Pictured: Dyme founder Joseph Prather demonstrated his company’s text-message-based savings solution at FinovateFall 2015 in New York.

What exactly is a chatbot? A chatbot is a software program that communicates in text form with human users; as machine learning and artificial intelligence play a greater role on the back end, many of these technologies are being deployed on the front end. With chatbots, businesses are able to perceptively receive queries and deliver information to busy consumers through popular, recognizable formats and channels. The technology has its detractors who decry the lack of human contact in commerce, and is still very much a work-in-progress when confronted with real-world externalities as Microsoft learned with its embarrassing Tay experiment this spring. But there’s no doubt that the convergence of technology and convenience will drive innovation in chatbot development as it has in mobile banking, biometric authentication, and other areas.

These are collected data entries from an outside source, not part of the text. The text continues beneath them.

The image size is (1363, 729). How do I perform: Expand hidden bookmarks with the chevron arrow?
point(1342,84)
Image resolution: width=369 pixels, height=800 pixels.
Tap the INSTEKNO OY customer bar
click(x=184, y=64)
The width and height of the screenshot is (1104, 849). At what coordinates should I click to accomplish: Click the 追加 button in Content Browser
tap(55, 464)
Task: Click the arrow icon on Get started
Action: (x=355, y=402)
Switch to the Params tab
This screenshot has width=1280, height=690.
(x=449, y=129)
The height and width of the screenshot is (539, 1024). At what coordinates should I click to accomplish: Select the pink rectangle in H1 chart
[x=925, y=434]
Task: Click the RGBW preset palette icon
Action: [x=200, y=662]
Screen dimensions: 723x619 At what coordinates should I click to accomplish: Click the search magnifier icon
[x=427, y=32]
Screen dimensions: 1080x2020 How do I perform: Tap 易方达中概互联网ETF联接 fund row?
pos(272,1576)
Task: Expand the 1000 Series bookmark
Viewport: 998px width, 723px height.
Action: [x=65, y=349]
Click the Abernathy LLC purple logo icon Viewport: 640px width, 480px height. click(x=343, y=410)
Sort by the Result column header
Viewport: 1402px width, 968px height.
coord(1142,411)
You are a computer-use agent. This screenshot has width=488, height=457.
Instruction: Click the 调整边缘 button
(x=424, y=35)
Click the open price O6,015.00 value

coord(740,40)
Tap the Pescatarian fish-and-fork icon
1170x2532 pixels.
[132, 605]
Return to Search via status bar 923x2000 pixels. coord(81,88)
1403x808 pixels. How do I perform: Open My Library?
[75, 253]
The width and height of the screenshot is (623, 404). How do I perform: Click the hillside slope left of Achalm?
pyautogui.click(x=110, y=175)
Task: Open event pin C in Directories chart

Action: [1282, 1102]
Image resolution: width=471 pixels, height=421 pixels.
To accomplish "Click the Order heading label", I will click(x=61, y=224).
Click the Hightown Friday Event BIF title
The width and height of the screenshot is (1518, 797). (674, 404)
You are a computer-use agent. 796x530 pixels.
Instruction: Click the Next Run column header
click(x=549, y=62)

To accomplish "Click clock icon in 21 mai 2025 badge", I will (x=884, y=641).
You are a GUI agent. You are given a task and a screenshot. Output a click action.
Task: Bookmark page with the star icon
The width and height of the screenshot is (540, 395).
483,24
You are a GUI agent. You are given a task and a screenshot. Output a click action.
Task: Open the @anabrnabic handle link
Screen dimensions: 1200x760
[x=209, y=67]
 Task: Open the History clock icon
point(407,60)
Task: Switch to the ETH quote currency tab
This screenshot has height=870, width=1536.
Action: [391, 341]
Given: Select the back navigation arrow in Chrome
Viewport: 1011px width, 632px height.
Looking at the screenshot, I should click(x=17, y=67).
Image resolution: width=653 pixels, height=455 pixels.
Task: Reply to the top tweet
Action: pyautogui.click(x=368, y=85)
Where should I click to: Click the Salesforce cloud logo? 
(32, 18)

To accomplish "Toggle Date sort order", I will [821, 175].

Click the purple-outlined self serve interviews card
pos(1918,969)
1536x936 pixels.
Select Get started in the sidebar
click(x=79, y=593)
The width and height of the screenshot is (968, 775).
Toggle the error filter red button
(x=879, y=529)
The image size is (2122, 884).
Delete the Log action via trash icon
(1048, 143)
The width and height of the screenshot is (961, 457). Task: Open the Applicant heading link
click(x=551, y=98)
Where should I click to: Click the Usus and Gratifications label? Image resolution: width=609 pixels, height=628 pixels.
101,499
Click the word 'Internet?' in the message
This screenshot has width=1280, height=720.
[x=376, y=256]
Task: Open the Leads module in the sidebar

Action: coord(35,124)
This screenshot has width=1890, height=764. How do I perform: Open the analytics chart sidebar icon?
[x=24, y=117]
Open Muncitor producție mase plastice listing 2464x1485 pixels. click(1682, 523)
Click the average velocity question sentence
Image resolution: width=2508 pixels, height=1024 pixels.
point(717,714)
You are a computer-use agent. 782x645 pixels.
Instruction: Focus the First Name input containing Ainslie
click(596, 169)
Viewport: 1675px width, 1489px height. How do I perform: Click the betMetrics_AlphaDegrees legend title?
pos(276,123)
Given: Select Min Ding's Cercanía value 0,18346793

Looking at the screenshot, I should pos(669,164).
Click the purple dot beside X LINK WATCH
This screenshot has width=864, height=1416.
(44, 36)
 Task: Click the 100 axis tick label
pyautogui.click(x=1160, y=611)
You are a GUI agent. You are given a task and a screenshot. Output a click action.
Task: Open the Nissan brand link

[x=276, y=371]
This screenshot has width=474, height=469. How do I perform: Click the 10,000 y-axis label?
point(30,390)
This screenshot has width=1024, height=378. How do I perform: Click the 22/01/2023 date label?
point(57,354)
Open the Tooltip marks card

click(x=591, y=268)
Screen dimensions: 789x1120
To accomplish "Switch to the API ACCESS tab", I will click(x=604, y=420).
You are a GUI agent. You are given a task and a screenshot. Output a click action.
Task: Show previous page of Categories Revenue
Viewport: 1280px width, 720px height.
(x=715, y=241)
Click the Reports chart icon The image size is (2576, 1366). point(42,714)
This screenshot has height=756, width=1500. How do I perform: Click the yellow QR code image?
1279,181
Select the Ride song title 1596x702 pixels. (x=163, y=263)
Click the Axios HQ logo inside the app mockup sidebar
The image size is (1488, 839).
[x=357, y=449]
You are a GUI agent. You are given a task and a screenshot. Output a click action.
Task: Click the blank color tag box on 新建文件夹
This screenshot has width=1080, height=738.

Writing about the relationship between chatbots and financial services in March, our own Jim Bruene noted that while the technology is very effective in self-service applications, chatbots are also capable of handling transactions in general and the “repetitive routine ones typical of online/mobile banking sessions” in particular. “If you think of online banking via a PC as digital banking 1.0, and mobile as digital banking 2.0, then the upcoming invisible UI … using chatbots, AI and machine learning could very well be version 3.0,” Bruene wrote.

Founded in 2014 and headquartered in San Francisco, Dyme demoed its text-message-based savings technology at FinovateFall 2015. The company was featured in Benzinga’s “3 Ways Fintech Companies Can Help You Save” and is currently in the spring cohort of the fintech accelerator of Bank Innovation INV.